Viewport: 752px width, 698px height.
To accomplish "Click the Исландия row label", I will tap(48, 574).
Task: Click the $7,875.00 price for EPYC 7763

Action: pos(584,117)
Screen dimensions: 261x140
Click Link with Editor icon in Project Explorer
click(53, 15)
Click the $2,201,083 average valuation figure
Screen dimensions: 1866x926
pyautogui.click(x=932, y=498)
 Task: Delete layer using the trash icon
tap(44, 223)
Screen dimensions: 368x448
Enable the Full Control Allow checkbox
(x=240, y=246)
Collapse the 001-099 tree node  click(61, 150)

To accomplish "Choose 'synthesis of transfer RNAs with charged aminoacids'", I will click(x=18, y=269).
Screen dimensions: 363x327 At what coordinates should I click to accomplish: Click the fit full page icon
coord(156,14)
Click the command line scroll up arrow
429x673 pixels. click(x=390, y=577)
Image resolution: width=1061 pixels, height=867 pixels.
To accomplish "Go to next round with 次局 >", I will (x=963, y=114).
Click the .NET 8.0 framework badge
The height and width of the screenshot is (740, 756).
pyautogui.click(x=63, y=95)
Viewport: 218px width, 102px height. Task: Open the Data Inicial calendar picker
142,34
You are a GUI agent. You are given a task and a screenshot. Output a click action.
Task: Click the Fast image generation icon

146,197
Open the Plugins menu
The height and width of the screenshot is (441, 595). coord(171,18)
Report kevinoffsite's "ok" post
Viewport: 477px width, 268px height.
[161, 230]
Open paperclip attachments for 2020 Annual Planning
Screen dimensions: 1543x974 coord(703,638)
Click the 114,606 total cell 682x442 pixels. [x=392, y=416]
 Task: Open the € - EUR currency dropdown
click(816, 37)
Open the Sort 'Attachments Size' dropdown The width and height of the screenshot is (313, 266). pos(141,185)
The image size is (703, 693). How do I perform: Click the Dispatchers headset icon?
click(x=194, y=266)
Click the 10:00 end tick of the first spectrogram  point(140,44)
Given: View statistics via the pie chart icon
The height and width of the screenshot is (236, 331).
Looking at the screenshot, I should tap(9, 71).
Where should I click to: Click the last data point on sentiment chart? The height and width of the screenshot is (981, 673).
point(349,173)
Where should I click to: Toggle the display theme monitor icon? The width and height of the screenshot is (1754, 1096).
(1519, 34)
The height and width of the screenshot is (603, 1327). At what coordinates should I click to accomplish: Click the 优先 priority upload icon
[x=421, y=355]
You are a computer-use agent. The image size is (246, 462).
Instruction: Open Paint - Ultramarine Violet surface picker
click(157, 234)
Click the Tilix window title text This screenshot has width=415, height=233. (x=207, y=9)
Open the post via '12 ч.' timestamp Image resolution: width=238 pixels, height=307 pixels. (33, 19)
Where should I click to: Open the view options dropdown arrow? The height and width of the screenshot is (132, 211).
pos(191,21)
═══
Tell how many lines in the data hold the string "agent". Only the number is wanted.

RESULT BELOW: 2